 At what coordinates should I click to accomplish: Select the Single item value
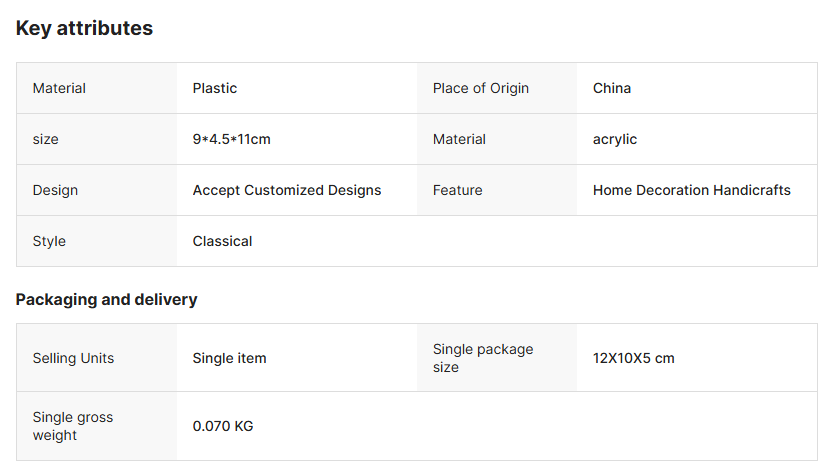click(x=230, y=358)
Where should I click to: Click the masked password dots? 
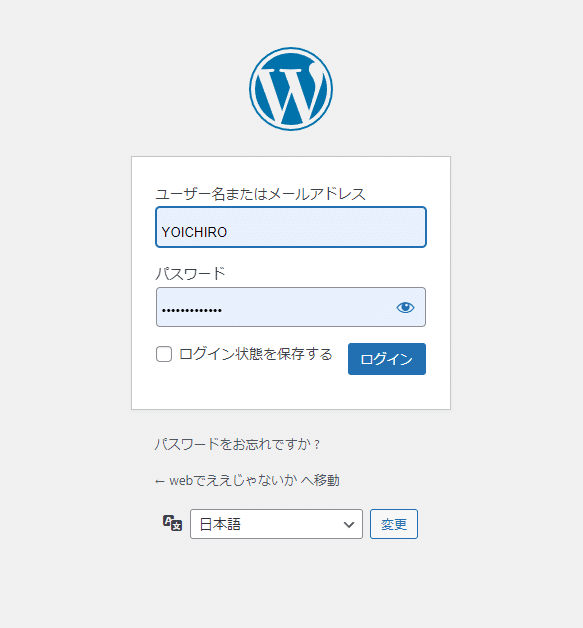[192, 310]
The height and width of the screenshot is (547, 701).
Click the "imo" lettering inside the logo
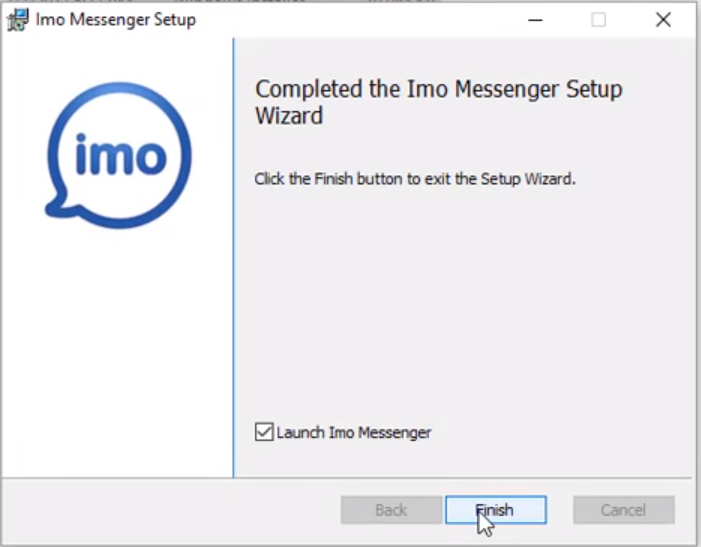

▶ What the task asks
Each entry must be reproduced word for word, and any image among them left out.

▶ Written solution
 At what coordinates should I click to accomplish: Select the Single item value
click(x=230, y=358)
Where should I click to: Click the masked password dots? 
[192, 310]
The height and width of the screenshot is (547, 701).
Click the "imo" lettering inside the logo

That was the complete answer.